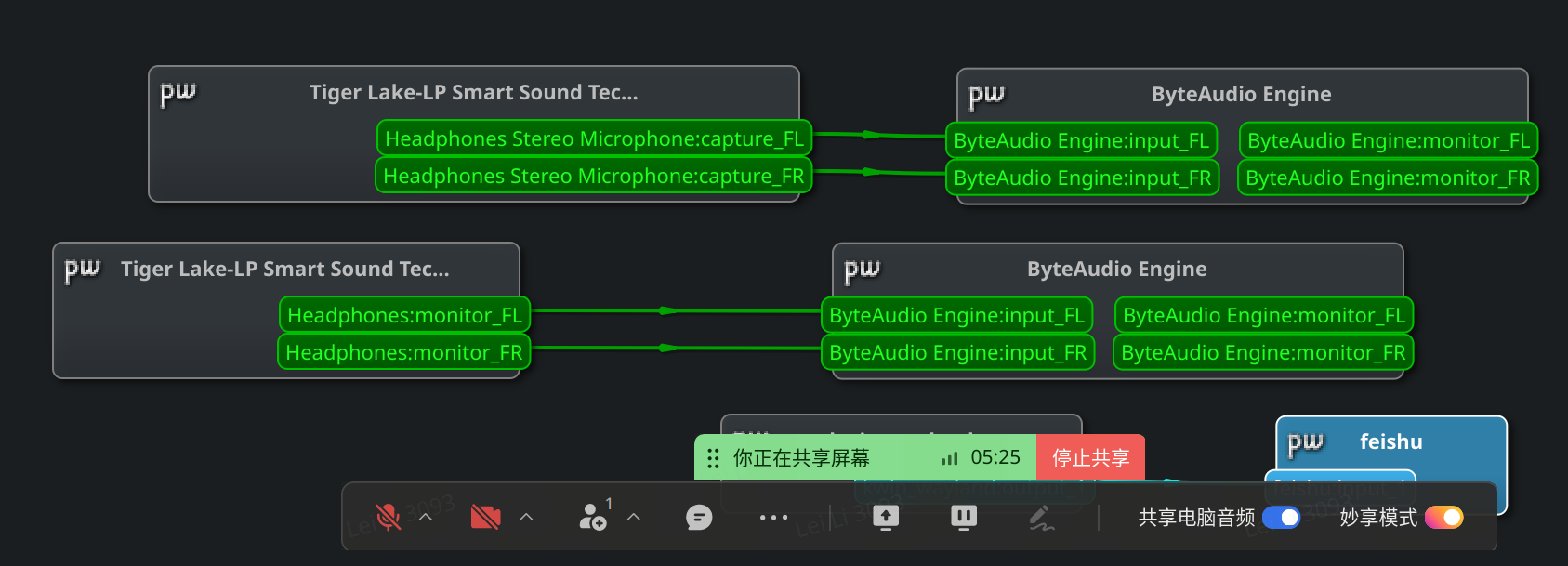
Task: Click the sharing bar drag handle dots
Action: point(713,458)
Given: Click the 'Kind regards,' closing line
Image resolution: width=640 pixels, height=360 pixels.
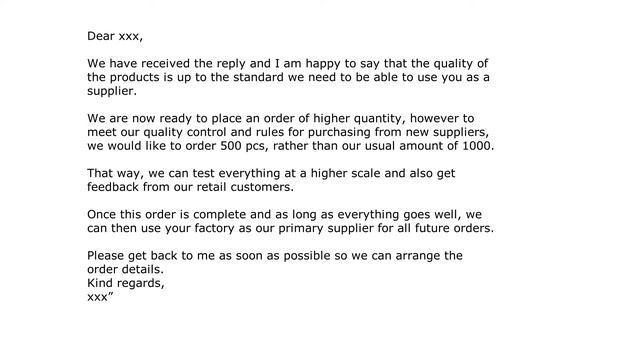Looking at the screenshot, I should click(126, 283).
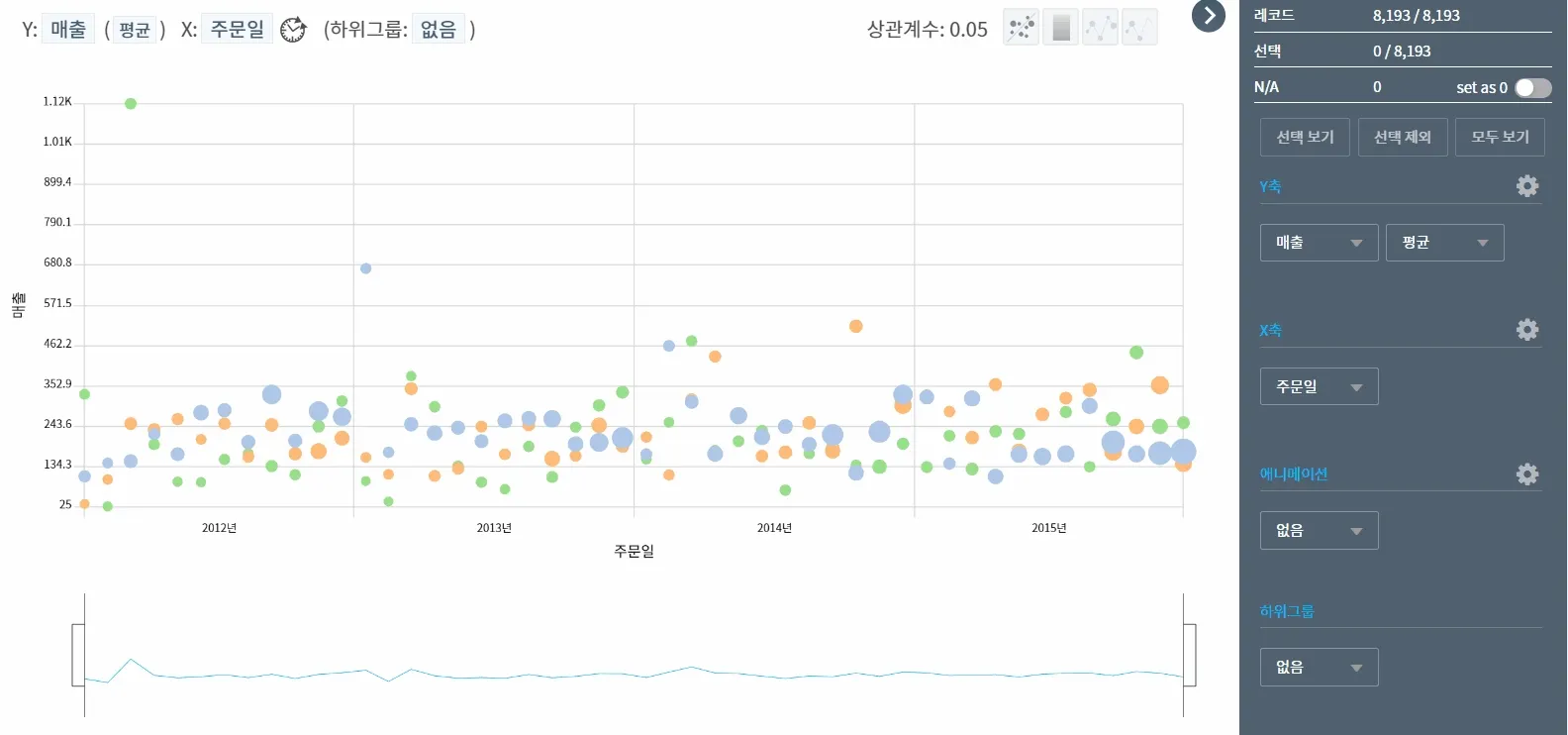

|---|

◆ **INSTRUCTIONS FOR THE TASK**: Could you set down, exactly as written, every line from the one with "Given: Click the 'Kind regards,' closing line" to the end of the data, both ends included? Leave out the pictures.

◆ **ANSWER BELOW**:
Given: Click the 'Kind regards,' closing line
Image resolution: width=640 pixels, height=360 pixels.
Looking at the screenshot, I should click(126, 283).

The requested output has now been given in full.